EXCERPT
- - - - - - -
Scottish Art
Scottish Art
Property from the Robertson Collection
Auction Closed
September 18, 02:04 PM GMT
Estimate
15,000 - 20,000 GBP
Lot Details
Description
Property from the Robertson Collection
WILLIAM MCTAGGART, R.S.A., R.S.W.
1835-1910
NOON
signed and dated l.l.: W McTaggart/ 1890
oil on panel
18 by 23cm., 7 by 9in.
Ramsay Collection, their sale, Dowells of Edinburgh, 6 March 1909;
Dr William Boyd, Broughty Ferry, his sale, Sotheby's, London, 14 November 1967;
Christie's & Edmiston's, Glasgow, 3 November 1983, lot 120;
The Robertson Collection, Orkney
Sir J. Caw, William McTaggart, A Biography and an Appreciation, 1917, pp.92 & 263
Edinburgh, Aitken Dott, 1907
William McTaggart is celebrated as a painter of energetic seascapes, but in this small, ebullient picture the focus is equally upon those who depended upon such settings for their livelihood. Looking towards a headland a girl and baby sit and play, huddled fishermen mend their nets, while fishing boats lie at anchor or skim through the choppy-white waves of the stridently blue bay. Described by Caw as ‘a rarely joyous picture’ (Caw, 1917, p.92), Noon offers an emotive contrast to wilder works like Running for Shelter, painted from an identical viewpoint, or The Storm, another painting begun at the village of Carradale completed in the same year as the present work.
- - - - - - -
TASK DATA
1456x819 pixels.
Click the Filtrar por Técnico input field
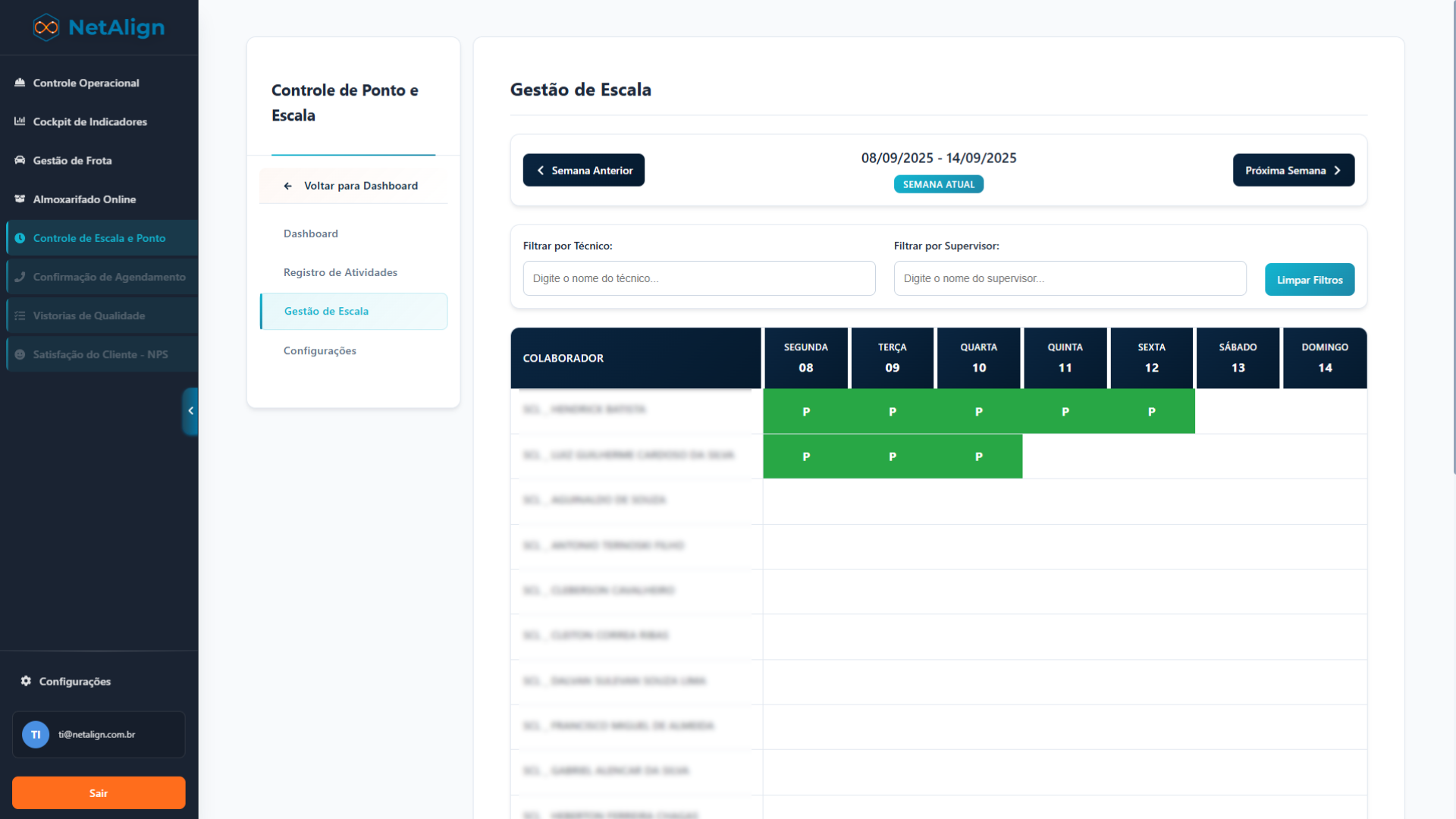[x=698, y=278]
- - - - - - -
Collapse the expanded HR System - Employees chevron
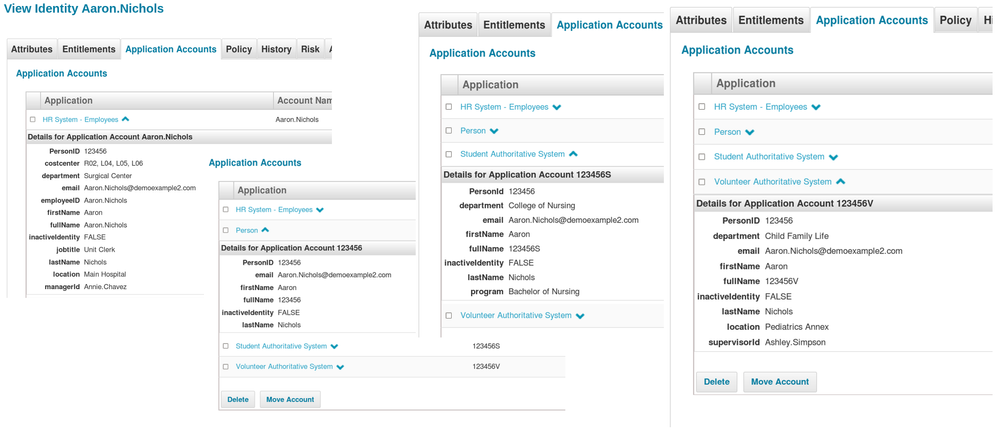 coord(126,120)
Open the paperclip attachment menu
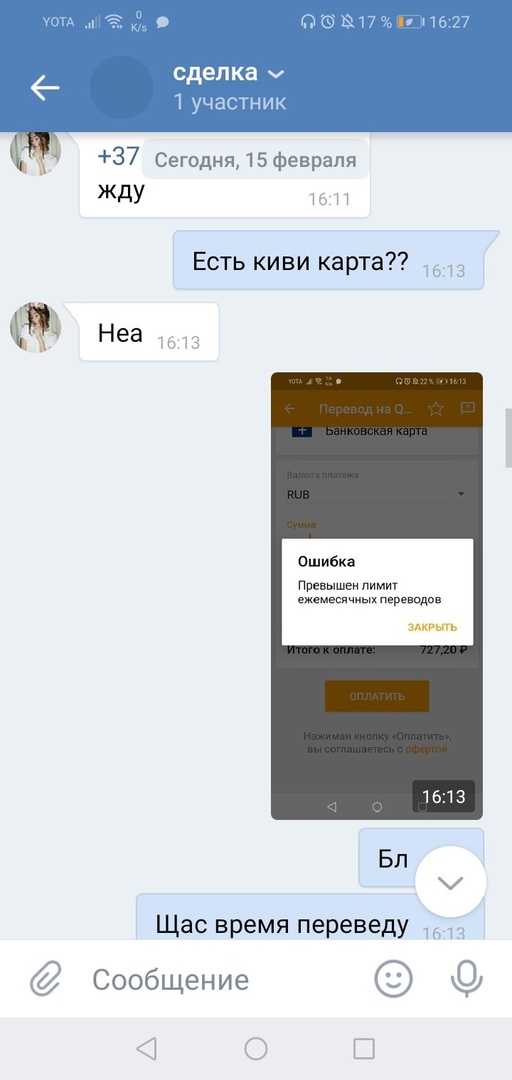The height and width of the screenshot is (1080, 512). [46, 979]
- - - - - - -
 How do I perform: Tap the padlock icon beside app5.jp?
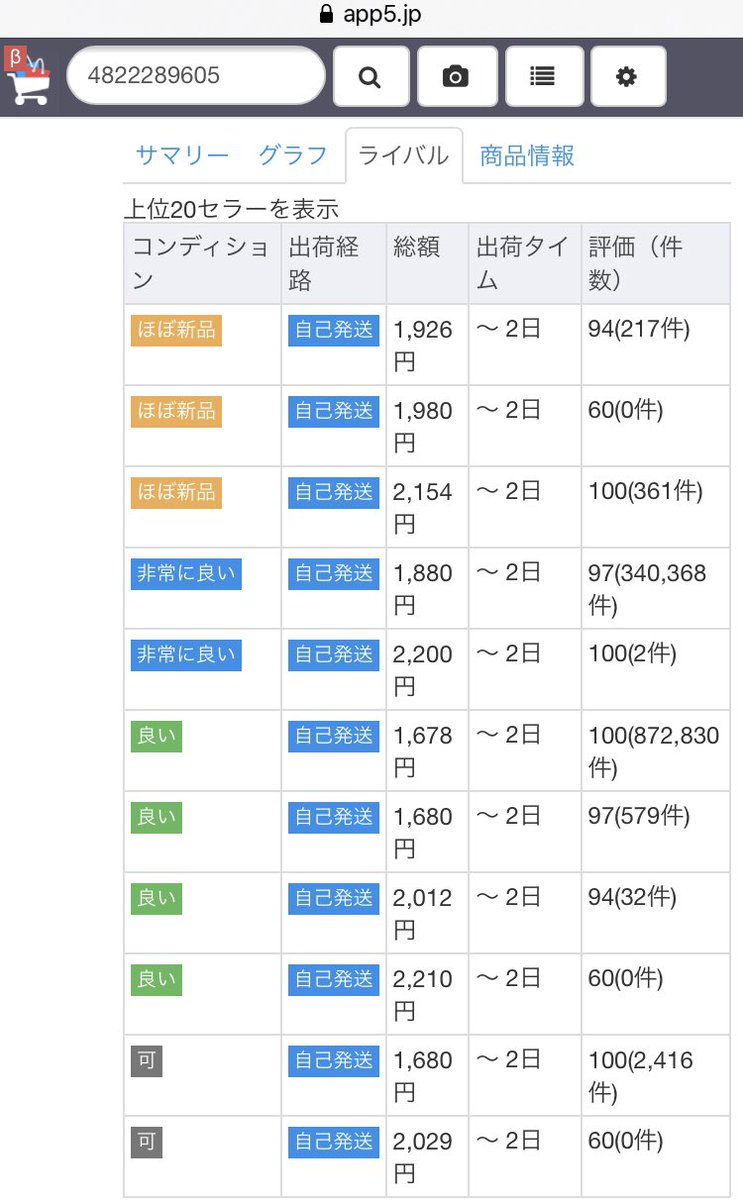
- - - - - - -
TASKS FOR THIS EXERCISE
1. In the records, output every line starting with the line that contains "1456x819 pixels." and going on through the line that contains "[x=698, y=278]", including both of those lines, reproduced verbatim. Omit the pictures from your output.
2. Continue the lot description of William McTaggart's painting Noon, beginning after its final sentence.

RESPONSES PER TASK
1.
1456x819 pixels.
Click the Filtrar por Técnico input field
[x=698, y=278]

2.
McTaggart returned to paint this location on several occasions throughout the 1880s, driven by a fascination with the days and seasons’ changing climate and light. In 1883 the artist had completed a larger version of the same picture entitled Fair Weather, Carradale. Although the present work’s date suggests it was painted in the studio, it retains the breezy animation of the original inspiration. Noon was described by Caw as; 'Brilliant in the soft brightness of the noon-tide, with sea-sparkles playing over the golden grasses and silver grey rocks on the rough foreground braes, and away up the coast, and with the yellow varnished boats in the anchorage and twinkling like touches of gold upon the calm water in which a hundred hues of clear blue and soft purple mingle as they spread to the horizon which trembles through the summer air.' (Caw, 1917, p.92)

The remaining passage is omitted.